Между тем пример Шустера, написавшего для меня свои мемуары, подействовал на шелайских обитателей крайне заразительно, и в скором времени как я, так и Штейнгарт с Башуровым буквально завалены были всякого рода рукописями в стихах и прозе. Стихов писалось чуть ли не всего больше, и поэтами оказывались иногда такие прозаические на вид господа, что приходилось только руками разводить. К счастью или к несчастью, большая часть этих стихов погибла, и я лишь смутно могу теперь припомнить, что они были главным образом обличительно-описательного характера; лирика Медвежьего Ушка являлась положительным исключением. Впрочем, Медвежье Ушко давно уже не писал стихов, да, к удивлению, и вообще не выказывал теперь ни малейшего желания заниматься каким-либо родом писательства. Больше всех заваливал меня стихами Петин-Сохатый, и — должно отдать ему справедливость — в них было одно несомненное достоинство; размер всегда бывал выдержан, и рифмы отличались достаточной звучностью. Тем не менее я не раз давал Сохатому откровенный совет бросить писать стихи. Петин обижался:
— Почему так? Разве рифмой не отзывает?
— Нет, рифма ничего себе, — объяснял я, — а только таланта у вас нет.
— Как это нет? Да задайте мне что хотите в стихах описать — завтра же будет готово!
— Вполне вам верю. Только этот талант не поэтический, а версификаторский.
— Это что такое — сификаторский? Что-нибудь бранное?
— Нет, не бранное.
И я пытался разъяснить Сохатому разницу между поэзией и версификацией; он очень рассеянно выслушивал и, отходя прочь, объявлял:
— А я вот теперь такую штуку поднесу вам, что вы только диву дадитесь! Поймете тогда, что за человек Сохатый!.. Быть может, вашего Пушкина аль Некрасова почище!

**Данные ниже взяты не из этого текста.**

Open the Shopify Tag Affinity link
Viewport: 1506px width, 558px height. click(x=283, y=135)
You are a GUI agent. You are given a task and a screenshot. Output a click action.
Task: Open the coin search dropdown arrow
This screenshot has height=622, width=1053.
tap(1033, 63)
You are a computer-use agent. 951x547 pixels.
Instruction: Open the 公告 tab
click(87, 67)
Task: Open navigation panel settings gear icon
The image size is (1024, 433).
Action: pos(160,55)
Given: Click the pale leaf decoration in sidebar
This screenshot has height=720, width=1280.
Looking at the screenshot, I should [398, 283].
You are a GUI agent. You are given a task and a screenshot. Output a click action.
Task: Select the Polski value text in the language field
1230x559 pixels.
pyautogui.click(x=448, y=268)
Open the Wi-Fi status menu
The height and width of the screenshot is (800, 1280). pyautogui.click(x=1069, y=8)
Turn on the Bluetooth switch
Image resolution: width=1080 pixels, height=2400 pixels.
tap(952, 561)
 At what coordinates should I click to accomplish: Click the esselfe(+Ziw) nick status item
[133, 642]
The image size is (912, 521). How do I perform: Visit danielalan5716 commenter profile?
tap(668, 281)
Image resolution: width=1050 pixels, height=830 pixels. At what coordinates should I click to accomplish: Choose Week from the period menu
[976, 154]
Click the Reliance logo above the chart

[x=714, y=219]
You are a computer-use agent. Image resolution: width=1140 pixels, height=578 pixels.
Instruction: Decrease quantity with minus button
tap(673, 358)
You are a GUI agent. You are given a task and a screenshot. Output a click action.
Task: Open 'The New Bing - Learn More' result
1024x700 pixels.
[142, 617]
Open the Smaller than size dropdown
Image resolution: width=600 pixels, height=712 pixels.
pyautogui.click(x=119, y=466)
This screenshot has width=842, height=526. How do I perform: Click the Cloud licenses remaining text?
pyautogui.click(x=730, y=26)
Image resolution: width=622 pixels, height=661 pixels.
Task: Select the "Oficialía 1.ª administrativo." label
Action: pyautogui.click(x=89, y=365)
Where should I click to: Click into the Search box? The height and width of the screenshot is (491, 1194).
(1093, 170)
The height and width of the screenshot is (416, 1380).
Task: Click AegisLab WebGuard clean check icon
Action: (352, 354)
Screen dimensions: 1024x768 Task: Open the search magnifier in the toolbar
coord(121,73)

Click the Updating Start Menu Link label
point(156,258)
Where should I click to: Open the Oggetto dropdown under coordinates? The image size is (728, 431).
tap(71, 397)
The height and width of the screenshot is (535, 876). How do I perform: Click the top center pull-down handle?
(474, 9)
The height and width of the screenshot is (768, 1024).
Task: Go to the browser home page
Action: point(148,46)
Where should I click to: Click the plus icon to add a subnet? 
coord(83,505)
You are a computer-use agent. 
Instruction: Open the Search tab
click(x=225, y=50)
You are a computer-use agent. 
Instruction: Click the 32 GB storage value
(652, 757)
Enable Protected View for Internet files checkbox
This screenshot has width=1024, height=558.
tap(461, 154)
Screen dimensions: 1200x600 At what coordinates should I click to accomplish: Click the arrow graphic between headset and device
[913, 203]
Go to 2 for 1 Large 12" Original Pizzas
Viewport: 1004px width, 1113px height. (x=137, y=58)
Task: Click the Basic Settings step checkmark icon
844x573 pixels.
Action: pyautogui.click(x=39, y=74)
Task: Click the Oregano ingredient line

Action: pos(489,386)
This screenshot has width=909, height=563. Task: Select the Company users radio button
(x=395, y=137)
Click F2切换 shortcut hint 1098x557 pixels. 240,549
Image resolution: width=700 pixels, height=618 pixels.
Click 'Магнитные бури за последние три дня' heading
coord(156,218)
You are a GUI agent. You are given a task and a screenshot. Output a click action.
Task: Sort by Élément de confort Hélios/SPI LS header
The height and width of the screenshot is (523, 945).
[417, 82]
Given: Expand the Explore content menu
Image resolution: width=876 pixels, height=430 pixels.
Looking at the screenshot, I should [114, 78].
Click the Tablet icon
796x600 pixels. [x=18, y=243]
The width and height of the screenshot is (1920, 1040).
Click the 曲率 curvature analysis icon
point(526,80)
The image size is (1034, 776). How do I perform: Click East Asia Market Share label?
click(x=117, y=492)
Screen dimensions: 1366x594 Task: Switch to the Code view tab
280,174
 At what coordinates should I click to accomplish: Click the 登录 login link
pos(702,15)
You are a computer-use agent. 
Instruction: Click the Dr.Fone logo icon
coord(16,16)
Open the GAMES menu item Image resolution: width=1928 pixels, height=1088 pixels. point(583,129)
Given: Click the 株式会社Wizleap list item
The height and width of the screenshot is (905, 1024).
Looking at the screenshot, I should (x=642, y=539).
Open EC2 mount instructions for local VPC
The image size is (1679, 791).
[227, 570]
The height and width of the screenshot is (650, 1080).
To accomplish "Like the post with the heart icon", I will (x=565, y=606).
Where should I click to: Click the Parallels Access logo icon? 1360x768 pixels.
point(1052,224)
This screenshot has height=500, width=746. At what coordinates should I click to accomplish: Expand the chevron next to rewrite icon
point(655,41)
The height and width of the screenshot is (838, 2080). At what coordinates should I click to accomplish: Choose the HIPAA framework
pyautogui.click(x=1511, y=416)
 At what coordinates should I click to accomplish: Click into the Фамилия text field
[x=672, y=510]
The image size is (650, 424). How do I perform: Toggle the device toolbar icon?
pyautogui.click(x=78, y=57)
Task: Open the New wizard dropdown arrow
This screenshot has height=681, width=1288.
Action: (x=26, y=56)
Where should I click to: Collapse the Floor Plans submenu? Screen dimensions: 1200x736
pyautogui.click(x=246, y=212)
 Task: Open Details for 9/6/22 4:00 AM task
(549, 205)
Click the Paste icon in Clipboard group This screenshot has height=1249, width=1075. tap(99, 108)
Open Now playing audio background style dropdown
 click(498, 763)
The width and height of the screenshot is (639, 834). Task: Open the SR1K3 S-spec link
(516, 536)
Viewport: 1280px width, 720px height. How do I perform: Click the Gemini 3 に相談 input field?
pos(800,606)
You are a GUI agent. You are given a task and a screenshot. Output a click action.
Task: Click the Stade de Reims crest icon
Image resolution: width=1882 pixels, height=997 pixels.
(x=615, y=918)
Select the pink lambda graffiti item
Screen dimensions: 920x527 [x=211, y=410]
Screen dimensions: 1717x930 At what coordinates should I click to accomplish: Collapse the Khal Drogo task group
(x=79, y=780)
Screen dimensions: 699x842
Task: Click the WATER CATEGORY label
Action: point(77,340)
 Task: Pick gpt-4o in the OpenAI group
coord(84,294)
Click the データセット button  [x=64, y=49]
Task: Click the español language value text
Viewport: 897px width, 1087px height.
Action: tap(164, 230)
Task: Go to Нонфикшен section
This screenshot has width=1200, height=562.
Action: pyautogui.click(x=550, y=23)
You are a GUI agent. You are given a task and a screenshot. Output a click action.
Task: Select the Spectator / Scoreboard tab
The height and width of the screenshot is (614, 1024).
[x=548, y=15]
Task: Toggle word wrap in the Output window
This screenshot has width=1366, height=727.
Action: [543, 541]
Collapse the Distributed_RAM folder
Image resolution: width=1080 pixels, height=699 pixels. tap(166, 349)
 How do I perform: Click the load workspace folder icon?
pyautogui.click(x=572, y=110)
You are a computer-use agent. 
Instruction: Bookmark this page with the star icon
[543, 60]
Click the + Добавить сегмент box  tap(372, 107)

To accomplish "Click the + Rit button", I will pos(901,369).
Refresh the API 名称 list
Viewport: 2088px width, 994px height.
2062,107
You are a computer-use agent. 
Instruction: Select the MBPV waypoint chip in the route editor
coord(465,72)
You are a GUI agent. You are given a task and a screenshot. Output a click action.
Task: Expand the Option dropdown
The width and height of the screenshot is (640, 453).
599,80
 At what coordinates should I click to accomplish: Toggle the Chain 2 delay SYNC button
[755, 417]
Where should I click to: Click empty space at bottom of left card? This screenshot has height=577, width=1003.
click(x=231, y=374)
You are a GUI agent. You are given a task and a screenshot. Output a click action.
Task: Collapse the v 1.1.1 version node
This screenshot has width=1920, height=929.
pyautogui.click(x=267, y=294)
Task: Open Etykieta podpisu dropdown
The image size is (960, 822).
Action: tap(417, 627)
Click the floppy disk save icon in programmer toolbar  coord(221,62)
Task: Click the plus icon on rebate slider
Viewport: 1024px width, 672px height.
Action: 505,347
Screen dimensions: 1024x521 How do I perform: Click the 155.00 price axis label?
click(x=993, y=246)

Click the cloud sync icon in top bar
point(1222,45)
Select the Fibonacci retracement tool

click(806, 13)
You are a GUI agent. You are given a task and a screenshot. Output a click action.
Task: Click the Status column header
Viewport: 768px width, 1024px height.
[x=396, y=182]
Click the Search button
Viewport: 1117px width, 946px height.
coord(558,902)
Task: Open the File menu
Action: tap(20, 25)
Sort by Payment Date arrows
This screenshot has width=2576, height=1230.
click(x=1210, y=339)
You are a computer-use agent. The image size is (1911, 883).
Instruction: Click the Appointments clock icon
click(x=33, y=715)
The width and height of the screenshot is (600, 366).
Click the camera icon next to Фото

И однажды он подал мне на лоскутке бумаги следующее стихотворение:
Песня беглеца
Славное море — священный Байкал,
Славный корабль — омулевая бочка!
Ну, баргузин, пошевеливай вал,
Плыть молодцу недалёчко.
Долго я тяжкие цепи влачил,
Долго бродил я в горах Акатуя, —
Добрый товарищ бежать пособил;
Ожил я, волю почуя.
Шилка и Нерчинск не страшны теперь!
Горная стража меня не поймала,
В дебрях не тронул прожорливый зверь,
Пуля стрелка миновала.
Шел я средь ночи, средь белого дня,
Вкруг городов озирался зорко:
Хлебом кормили крестьянки меня,
Парни снабжали махоркой.
Славное море — священный Байкал,
Славный и парус — кафтан дыроватый…
Ну ж, баргузин, пошевеливай вал,
Слышатся бури раскаты!{33}
Стихи эти, признаюсь, очень понравились мне.
— Да ведь вы в самом деле поэт, Петин! — удивленно воскликнул я, взглянув на Сохатого, стоявшего подле и с любопытством следившего за выражением моего лица во время чтения. Он густо покраснел, смущенно фыркнул и отошел прочь, ворча:
— А вы как думали? Дайте время — не то еще напишу.
— Ну-ка, ну-ка, что он там такое написал? Прочтите-ка вслух, Иван Николаевич, — подошел староста Годунов, услыхавший мою похвалу. С Сохатым у него шли, как и у Лунькова, вечные препирательства; один другого то и дело уличал в каких-нибудь проделках или ошибках. Этот Годунов, о котором не раз уже мне приходилось упоминать мимоходом, мнил себя человеком, способным в каком угодно (даже самом образованном) обществе не ударить лицом в грязь, а к Сохатому относился всегда иронически, как к молокососу, ничего еще не видавшему и не имевшему никаких основательных сведений. И действительно, у него были кой-какие резоны гордиться «образованием»: где-то он прочел все двадцать девять томов русской истории Соловьева и всю всеобщую историю Шлоссера,{34} и если многое из прочитанного понимал донельзя своеобразно, то все главные факты, как не раз имел я случай убедиться, отлично помнил; мало того, для какой-то неизвестной мне цели Годунов учился у меня немецкой грамматике, на память о чем до сих пор еще хранятся в моих бумагах написанные его рукой немецкие вокабулы и склонения указательного местоимения dieser, diese, dieses.[1]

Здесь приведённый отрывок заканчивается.